In reviewing now the passages of St. Jerome's letters in which he condemns the age in which he lived, one can see the special qualities which fitted him for his satiric role: the power keenly to observe the minute details of human behavior, the ability so to describe these details that their absurd elements are much exaggerated, and a certain lack of sympathy for human failings. It is a much more difficult task to try to evaluate the motives for his satire. The powerful influence of Jerome's rhetorical education which is so apparent in many passages suggests that his satire is at times based more on traditional ethical commonplaces than on his own immediate observations. Thus when he addresses to a simple monk a warning against building a luxurious home, the complete inappropriateness of the exhortation in its context makes it plain that Jerome is drawing on a traditional moralizing theme dear to the heart of satirists.101 In contrasting in a letter to Marcella the hatefulness of the city and the pleasantness of the simple country life, he recalls, without much reference to reality, a theme on which the sixth satire of Horace's second book and the third and eleventh satires of Juvenal are built.102 Yet there is no necessary conflict between a fully sincere disapproval of the faults of one's age and a somewhat artificial method of castigating those faults.
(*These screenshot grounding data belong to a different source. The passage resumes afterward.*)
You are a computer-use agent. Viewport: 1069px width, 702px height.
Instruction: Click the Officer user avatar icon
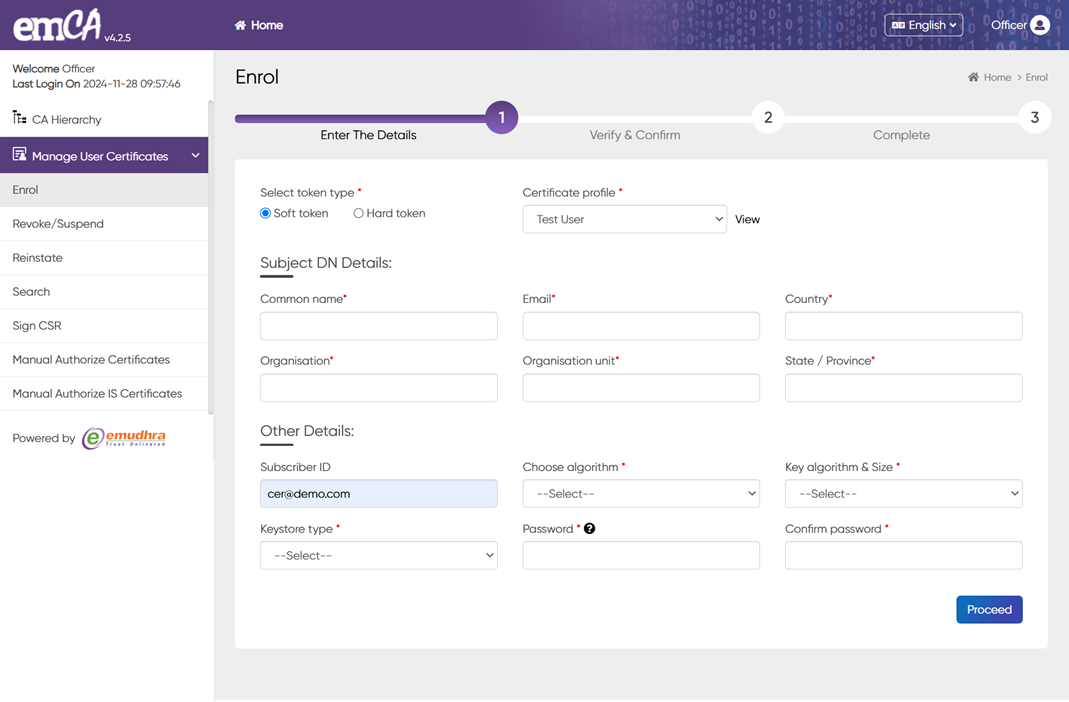pos(1040,25)
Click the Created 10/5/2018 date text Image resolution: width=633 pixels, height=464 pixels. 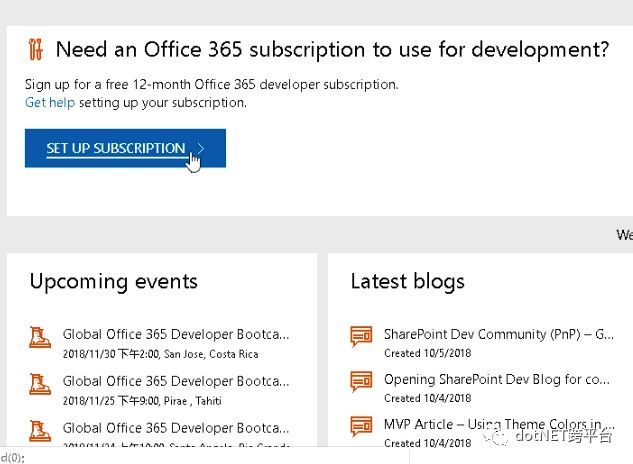[x=427, y=353]
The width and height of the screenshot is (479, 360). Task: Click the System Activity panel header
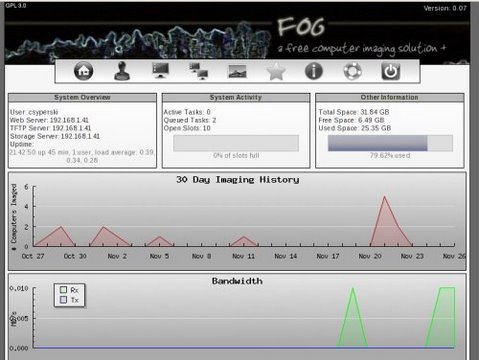[x=236, y=97]
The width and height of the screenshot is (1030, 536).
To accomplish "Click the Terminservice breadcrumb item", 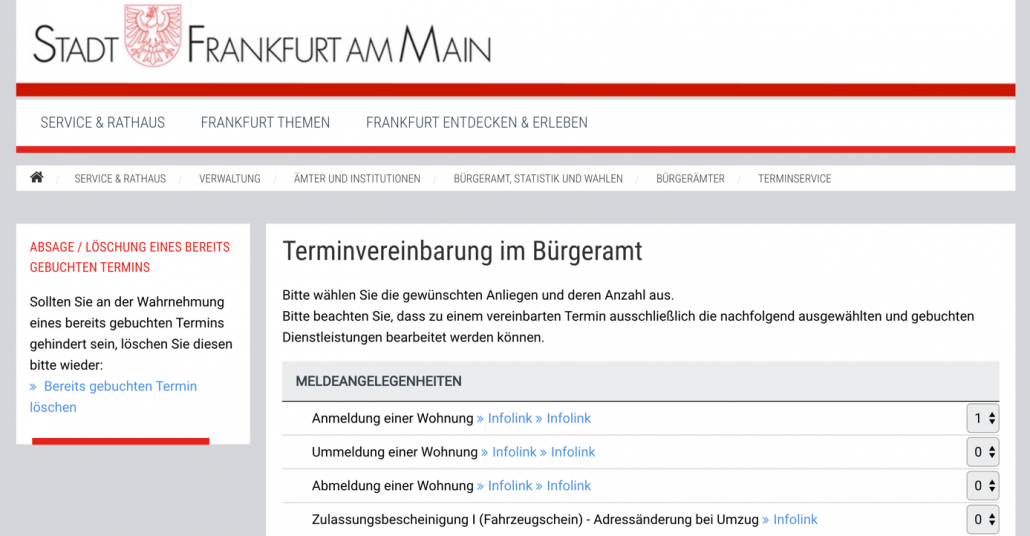I will 794,179.
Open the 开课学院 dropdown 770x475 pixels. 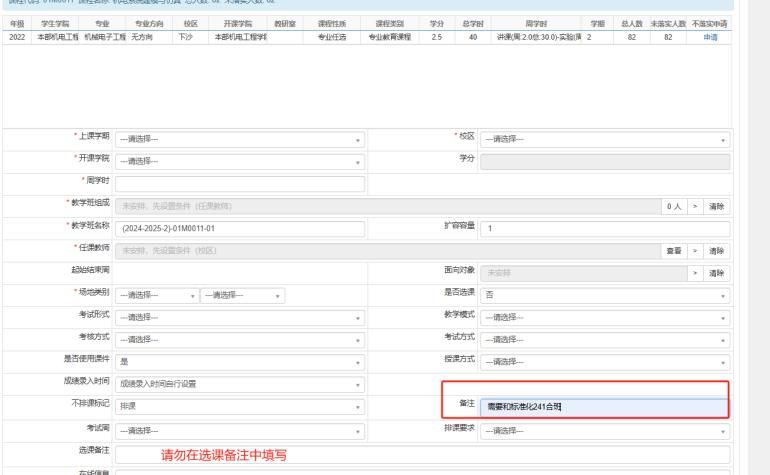pyautogui.click(x=240, y=161)
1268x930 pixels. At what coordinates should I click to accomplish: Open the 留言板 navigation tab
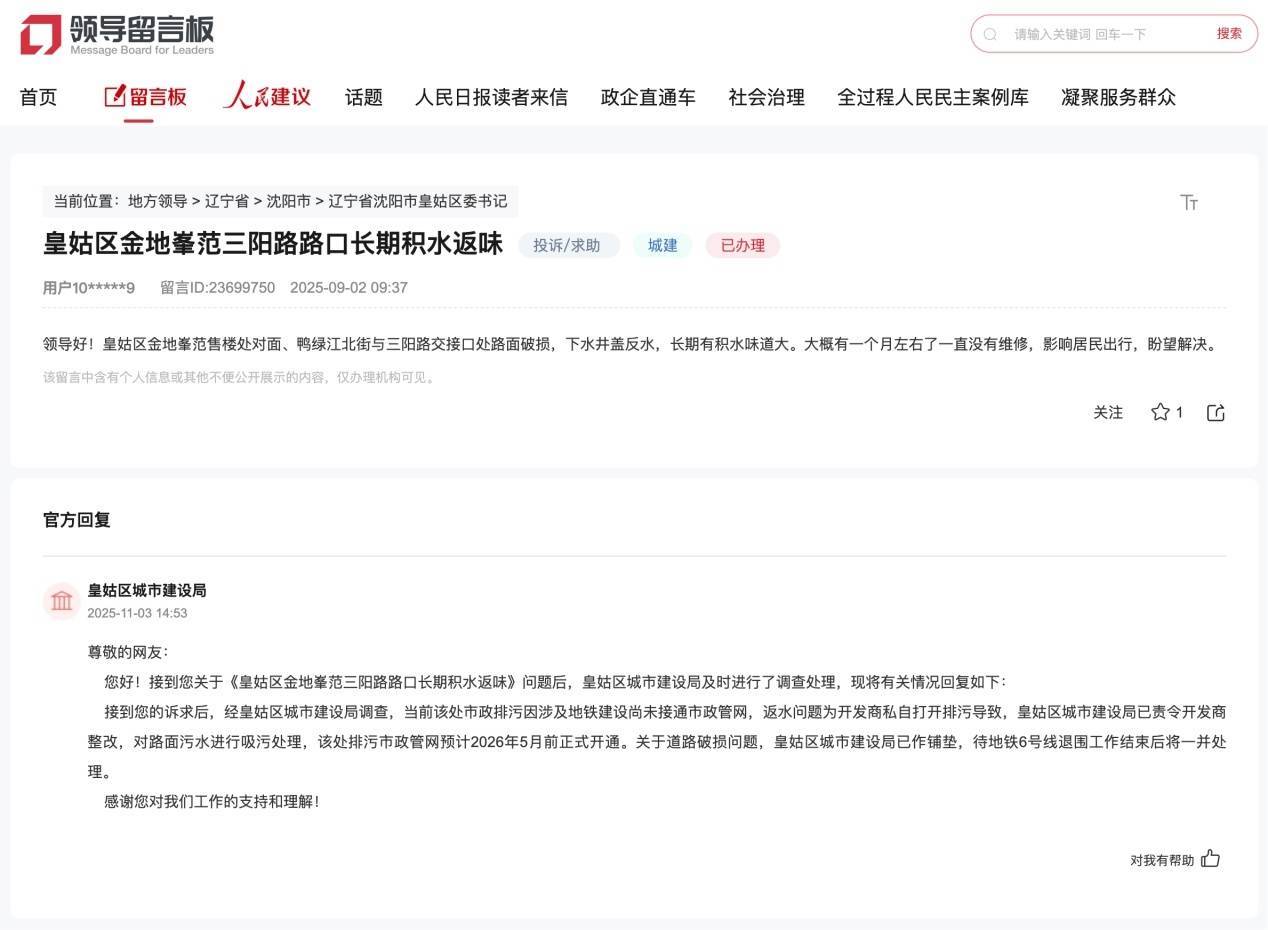pos(146,97)
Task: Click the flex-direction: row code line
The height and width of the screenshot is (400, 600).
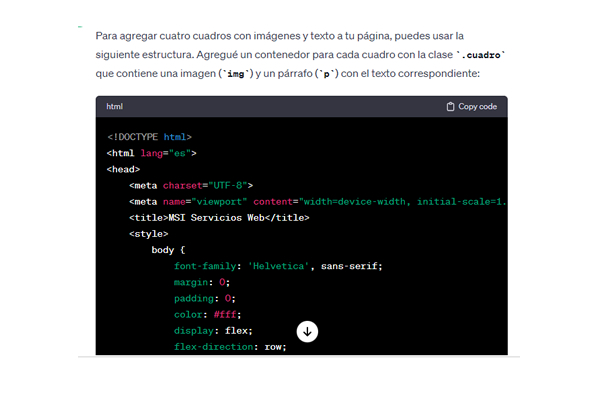Action: 230,346
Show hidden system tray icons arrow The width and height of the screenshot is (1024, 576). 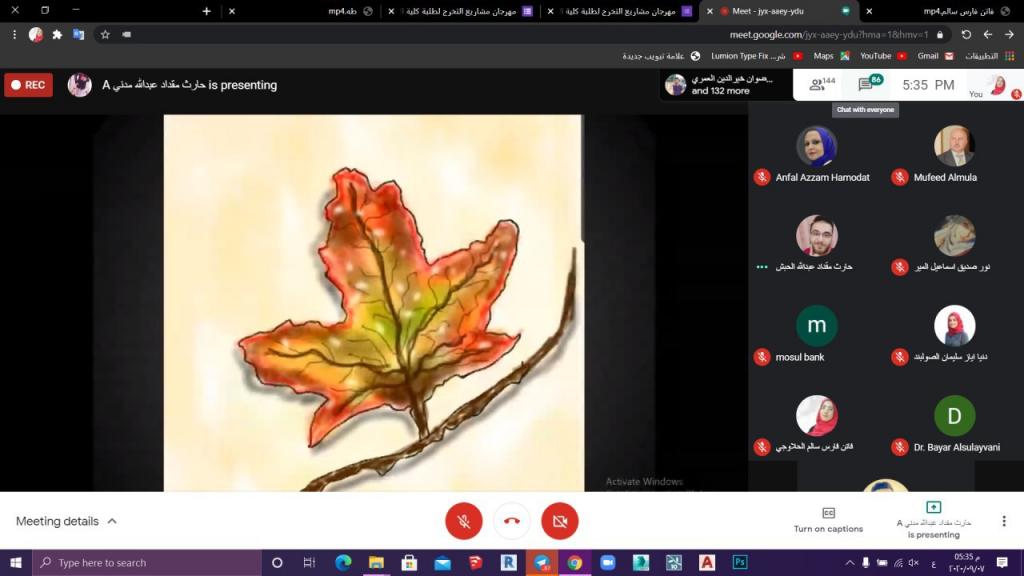tap(849, 562)
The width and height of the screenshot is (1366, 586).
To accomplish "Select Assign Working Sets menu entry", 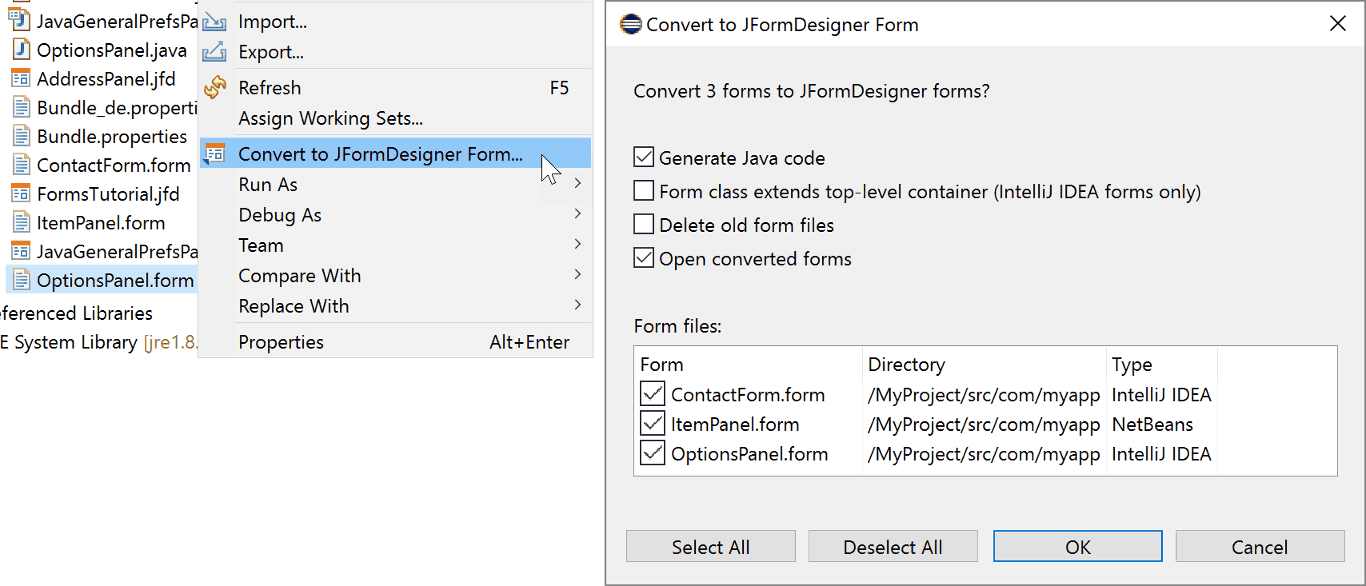I will (330, 119).
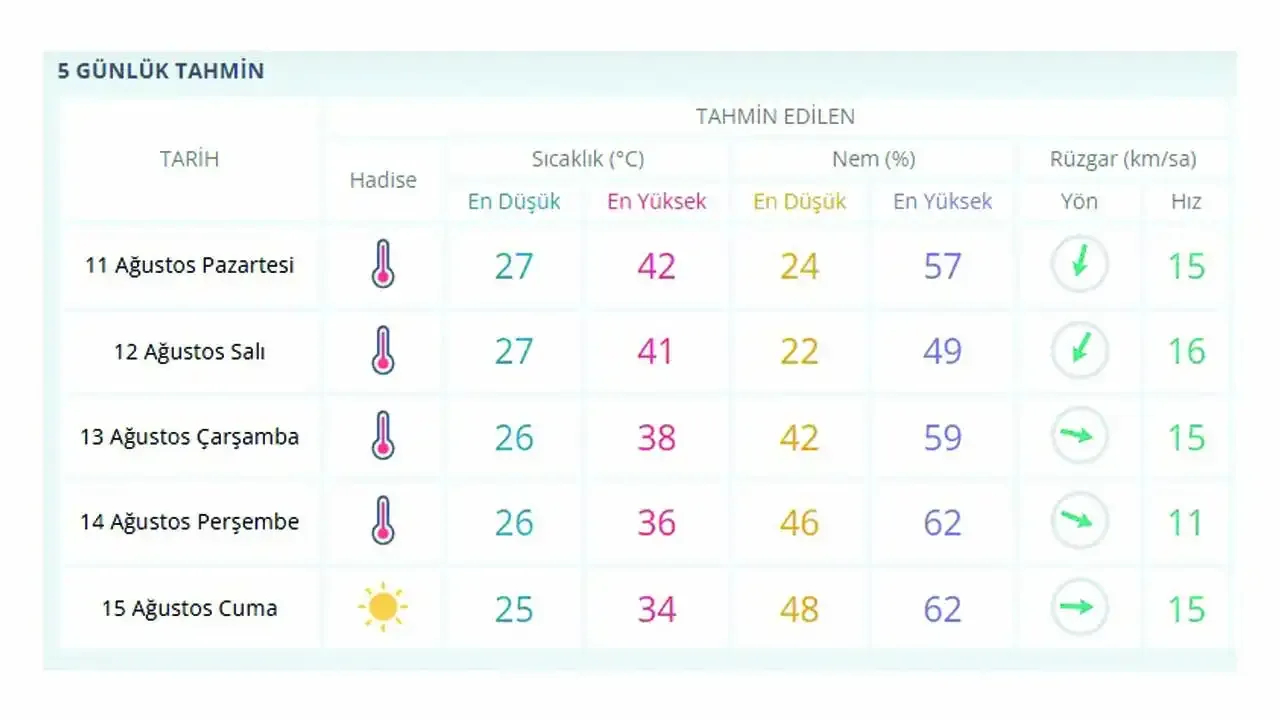Click the Hız column header
1280x720 pixels.
click(x=1186, y=202)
Jerome's ardent championship of the nascent monastic movement indicates how strongly he sensed the gap between an ideal of Christian life and the reality of human behavior. Much of his mockery of social mores arose directly from his mission as an ascetic propagandist. We can perceive this in Jerome's own explanation of his attacks on gluttony: "Not because God … is delighted by the rumbling of our intestines and the emptiness of our belly, but because chastity cannot otherwise be safe."103 In St. Jerome's writings one can see how the indignation of a Christian ascetic at the failings of society was strengthened by a scholar's knowledge of the traditional modes of moralistic exhortation.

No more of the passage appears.